This page describes high-level uses of some important subcommands. For specific usage information of each subcommand, you should run hdfs haadmin -help <command>.
getServiceState - determine whether the given NameNode is active or standby
Connect to the provided NameNode to determine its current state, printing either "standby" or "active" to STDOUT as appropriate. This subcommand might be used by cron jobs or monitoring scripts which need to behave differently based on whether the NameNode is currently active or standby.

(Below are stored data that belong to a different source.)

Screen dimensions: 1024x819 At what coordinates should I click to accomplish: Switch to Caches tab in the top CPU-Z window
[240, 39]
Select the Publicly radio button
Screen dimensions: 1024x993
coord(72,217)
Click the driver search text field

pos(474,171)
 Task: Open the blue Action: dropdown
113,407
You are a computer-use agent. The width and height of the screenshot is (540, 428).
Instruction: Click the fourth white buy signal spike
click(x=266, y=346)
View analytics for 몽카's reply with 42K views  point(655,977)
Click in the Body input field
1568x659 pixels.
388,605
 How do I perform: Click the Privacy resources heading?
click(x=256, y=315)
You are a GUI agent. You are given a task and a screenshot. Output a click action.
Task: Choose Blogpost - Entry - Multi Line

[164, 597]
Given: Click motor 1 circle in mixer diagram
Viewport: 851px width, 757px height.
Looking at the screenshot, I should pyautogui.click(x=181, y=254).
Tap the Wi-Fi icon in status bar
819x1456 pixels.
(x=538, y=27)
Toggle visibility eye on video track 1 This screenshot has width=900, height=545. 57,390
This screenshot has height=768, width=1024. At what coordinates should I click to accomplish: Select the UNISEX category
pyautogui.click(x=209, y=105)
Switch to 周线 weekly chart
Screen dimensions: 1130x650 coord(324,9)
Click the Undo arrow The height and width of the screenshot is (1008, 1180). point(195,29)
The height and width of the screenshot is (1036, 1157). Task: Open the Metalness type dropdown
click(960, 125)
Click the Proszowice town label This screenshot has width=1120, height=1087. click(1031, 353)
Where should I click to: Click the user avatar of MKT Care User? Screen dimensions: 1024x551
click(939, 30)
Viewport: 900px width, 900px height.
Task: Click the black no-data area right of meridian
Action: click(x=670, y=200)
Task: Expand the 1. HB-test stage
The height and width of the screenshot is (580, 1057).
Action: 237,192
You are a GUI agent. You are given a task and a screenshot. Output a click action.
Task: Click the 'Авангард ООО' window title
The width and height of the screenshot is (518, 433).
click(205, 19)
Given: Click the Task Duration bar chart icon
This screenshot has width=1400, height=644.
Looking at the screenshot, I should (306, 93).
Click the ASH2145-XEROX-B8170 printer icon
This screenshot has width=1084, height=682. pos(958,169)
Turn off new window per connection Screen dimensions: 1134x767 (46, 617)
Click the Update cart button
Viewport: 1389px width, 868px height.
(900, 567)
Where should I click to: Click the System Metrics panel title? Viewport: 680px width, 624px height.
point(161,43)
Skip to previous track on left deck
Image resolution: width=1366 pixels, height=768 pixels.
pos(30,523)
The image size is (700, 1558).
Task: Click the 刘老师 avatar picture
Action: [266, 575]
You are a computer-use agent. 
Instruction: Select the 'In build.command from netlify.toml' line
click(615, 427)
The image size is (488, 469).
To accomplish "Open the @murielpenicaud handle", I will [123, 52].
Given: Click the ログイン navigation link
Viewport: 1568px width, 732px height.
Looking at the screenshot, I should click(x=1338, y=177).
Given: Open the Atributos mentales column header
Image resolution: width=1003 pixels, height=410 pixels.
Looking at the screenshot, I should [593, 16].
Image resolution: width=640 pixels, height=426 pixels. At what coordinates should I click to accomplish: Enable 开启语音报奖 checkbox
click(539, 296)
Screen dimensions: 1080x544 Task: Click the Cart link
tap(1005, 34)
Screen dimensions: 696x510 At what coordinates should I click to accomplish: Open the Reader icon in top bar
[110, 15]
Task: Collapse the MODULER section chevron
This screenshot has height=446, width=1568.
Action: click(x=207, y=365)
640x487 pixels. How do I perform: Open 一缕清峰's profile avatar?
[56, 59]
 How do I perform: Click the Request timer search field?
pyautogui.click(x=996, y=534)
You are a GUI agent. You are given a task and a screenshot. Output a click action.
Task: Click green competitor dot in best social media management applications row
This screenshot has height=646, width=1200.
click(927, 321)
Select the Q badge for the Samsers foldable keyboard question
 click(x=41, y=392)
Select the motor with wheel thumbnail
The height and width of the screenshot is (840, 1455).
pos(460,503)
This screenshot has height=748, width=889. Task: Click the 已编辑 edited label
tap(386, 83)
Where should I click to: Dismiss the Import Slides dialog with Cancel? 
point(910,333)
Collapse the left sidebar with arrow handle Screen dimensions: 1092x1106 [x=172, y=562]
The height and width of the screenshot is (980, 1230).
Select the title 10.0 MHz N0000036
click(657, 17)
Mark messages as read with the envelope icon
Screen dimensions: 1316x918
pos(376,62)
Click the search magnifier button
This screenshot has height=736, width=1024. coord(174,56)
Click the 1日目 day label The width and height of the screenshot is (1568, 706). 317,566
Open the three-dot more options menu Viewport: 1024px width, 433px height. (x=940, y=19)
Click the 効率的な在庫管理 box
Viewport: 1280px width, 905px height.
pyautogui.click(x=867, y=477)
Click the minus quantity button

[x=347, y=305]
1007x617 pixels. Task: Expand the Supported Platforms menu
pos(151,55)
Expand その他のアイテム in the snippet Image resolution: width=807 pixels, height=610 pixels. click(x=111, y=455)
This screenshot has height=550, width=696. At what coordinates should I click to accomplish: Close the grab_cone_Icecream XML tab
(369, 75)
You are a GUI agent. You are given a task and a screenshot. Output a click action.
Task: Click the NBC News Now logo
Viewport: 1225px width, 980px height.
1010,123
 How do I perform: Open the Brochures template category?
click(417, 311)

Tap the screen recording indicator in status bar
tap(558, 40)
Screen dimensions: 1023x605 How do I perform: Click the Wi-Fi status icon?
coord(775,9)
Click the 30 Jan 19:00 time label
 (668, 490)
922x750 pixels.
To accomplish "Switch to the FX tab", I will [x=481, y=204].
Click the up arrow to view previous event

checkHealth - check the health of the given NameNode
Connect to the provided NameNode to check its health. The NameNode is capable of performing some diagnostics on itself, including checking if internal services are running as expected. This command will return 0 if the NameNode is healthy, non-zero otherwise. One might use this command for monitoring purposes.
Using the dfsadmin Command When HA is Enabled
By default, applicable dfsadmin command options are run against both active and standby NameNodes. To limit an option to a specific NameNode, use the -fs option. For example,
To turn safe mode on for both NameNodes, run:
hdfs dfsadmin -safemode enter
To turn safe mode on for a single NameNode, run:
hdfs dfsadmin -fs hdfs://<host>:<port> -safemode enter
For a full list of dfsadmin command options, run: hdfs dfsadmin -help.
Converting From an NFS-mounted Shared Edits Directory to Quorum-based Storage
Converting From an NFS-mounted Shared Edits Directory to Quorum-based Storage Using Cloudera Manager
Converting a HA configuration from using an NFS-mounted shared edits directory to Quorum-based storage involves disabling the current HA configuration then enabling HA using Quorum-based storage.